Marry me they have said, and with each one... I feel alone... And suddenly I see there's decisions to make.... How much of this is my fault... Settle down I think.... Settle I think... 


Friday, July 4, 2014

His lips

You are a dangerous drug, that I can feel crawling through my veins. 
My highs and lows, you filling my breath. To give me a fix in someway I have yet to think. 
Your taste swelling my lips, and aching me inside.  
You are everything, you are nothing, you are my sweat soaked nightmare of a dream I dare not dream. 
I'm forgetting your face, the way you stir me with your smile and the way that smile is mine; given to me not of your will. The same way mine is for you...



Wednesday, July 2, 2014

I spy

Here's the biggest secret of all, a boy taught me to write.
He wrote words, not of love and honor...
Betraying words of hunger and lust. He wrote it all with little honey on his tongue towards me. Some words are bore of goodness, some are carved into our flesh from pain. {here}
Much like an abusive father that begats a cycle, so do the abuse of lovely words spun into a vengeful patten. 


I wish I would have saved my words now, saved every brow beat one. To remind myself of the tale of how love is not as extraordinary as we all hope it to be.

Thursday, May 29, 2014

Feelings in snippets

He touches me everywhere, he breathes me in so deep, he says I feel like home.
I told him not to fall in love, but he's never felt like this he repeats. 
It's too much. It's far too much for me to handle. He makes my body feel but my heart is not in this. 
We are just "hooking up," I say again. 
I can see myself doing things I don't like. 
"I need you to sleep with another girl, then tell me about it"
"No, why?"
"Because I'm getting attached and wanting things I shouldn't."
"You're the only one I want."
"That's not helping."


Thursday, March 13, 2014

This is why I've been so quiet...

Sometimes I hit a wall, emotionally. I haven't had much of a muse lately. That's my own thing. Maybe I need roller coasters to feel alive. Everything I write is choppy and without flow. Just a riot of thoughts warring for a way out. Literally not a linear pattern...sometimes you just don't know where to start, but I'll start in the now. 
I'm wearing a ring on my left hand, the way people wear their heart on their sleeve. He wants babies, he wants it more than marriage. I don't get it, I don't want it that way. I want to be selfish and have a wedding, where I get to dress in a beautiful dress and walk down an aisle and feel good about my legal family. But babies scare him less than marriage. Not that this oven is even on to bake any buns right now. But I feel frustrated there. I've been patient never pushing, I'm not now. I just feel at a loss for words.
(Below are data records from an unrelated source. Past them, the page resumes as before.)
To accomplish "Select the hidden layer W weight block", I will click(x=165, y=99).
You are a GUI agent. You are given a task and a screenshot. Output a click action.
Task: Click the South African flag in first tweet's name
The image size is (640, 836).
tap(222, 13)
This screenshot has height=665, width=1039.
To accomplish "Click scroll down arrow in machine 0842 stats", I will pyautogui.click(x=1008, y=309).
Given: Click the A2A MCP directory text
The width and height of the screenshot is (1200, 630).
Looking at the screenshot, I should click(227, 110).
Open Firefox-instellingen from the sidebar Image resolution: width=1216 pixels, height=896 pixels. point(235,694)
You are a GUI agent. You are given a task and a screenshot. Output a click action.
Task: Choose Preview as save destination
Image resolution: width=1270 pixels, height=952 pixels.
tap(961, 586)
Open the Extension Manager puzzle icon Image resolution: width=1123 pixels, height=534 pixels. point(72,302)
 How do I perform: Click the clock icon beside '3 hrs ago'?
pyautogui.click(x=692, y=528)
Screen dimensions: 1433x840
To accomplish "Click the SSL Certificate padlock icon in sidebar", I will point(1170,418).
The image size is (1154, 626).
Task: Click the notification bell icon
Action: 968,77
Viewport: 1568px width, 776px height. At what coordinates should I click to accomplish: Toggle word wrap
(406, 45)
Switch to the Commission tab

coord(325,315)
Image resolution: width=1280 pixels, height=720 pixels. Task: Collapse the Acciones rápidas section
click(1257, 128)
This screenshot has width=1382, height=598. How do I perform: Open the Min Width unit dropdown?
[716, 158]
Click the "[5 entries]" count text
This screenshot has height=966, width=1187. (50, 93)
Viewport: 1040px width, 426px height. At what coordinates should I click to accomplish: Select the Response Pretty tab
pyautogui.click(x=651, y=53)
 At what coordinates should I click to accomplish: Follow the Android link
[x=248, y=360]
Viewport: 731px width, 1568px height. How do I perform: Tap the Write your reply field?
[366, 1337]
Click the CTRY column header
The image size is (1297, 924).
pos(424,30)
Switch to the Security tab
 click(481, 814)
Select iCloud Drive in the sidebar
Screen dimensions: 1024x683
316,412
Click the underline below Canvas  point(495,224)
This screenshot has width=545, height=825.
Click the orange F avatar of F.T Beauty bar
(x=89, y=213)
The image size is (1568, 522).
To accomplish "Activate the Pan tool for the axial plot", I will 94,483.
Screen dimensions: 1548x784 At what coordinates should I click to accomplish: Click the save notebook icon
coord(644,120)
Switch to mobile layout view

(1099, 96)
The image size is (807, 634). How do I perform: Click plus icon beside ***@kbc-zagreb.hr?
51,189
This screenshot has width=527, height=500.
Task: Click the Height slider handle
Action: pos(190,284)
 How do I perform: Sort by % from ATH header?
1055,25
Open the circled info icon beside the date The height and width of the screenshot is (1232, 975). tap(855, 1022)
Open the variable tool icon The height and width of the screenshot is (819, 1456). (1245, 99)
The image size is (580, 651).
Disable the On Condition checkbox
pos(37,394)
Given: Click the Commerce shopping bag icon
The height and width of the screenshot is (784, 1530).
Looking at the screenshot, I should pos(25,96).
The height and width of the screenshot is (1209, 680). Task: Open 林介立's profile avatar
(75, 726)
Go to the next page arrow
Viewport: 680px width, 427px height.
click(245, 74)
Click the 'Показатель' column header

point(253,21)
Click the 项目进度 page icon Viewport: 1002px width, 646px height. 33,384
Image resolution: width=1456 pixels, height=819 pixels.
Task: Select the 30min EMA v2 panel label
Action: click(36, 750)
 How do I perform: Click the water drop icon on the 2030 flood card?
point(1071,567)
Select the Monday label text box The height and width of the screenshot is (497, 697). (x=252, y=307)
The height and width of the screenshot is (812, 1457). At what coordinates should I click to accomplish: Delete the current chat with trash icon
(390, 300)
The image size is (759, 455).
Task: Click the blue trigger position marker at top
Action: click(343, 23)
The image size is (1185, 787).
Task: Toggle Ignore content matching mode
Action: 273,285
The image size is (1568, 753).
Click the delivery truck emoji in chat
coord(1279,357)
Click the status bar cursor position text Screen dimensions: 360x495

He said, "kids are just more important to me," I said,"doing it right is more important to me, shouldn't I have a say in what effects my life?" Which makes me want to walk away now all together.... because children are forever, they will always be there, if something goes south then how do we ever walk away fully, divorce or no divorce. If all I that I wanted was kids I could visit a bank, hand pick with less emotional scarring. He can't have everything he wants and maybe that's wrong for me to say, but I need a commitment, more than just a diamond on my ring finger.... Why promise when you are scared to deliver? Maybe he just really doesn't want ME. 


I'm starving to travel. And I have been all over recently. I just want to go somewhere new and novel. Maybe I can stay there. 


Reassurances

Here I sigh waiting patiently for the sun to finally set, so I can see the last bit of light from the dying rays. Sitting back, watching it burn as it has so many times before, although no two days are exactly alike, so much stays the same. 
The energy of the morning, blooms to the brightness of its full potential. Only to be embraced romantically in the waves of sunset sky and darkness of its fall. 
Do you greedily gulp at it's warmth on your face in winter, but curse it's name when too much of its glow has burnt you in the following months? 
You knew it would burn you, but you still treasured every moment of light.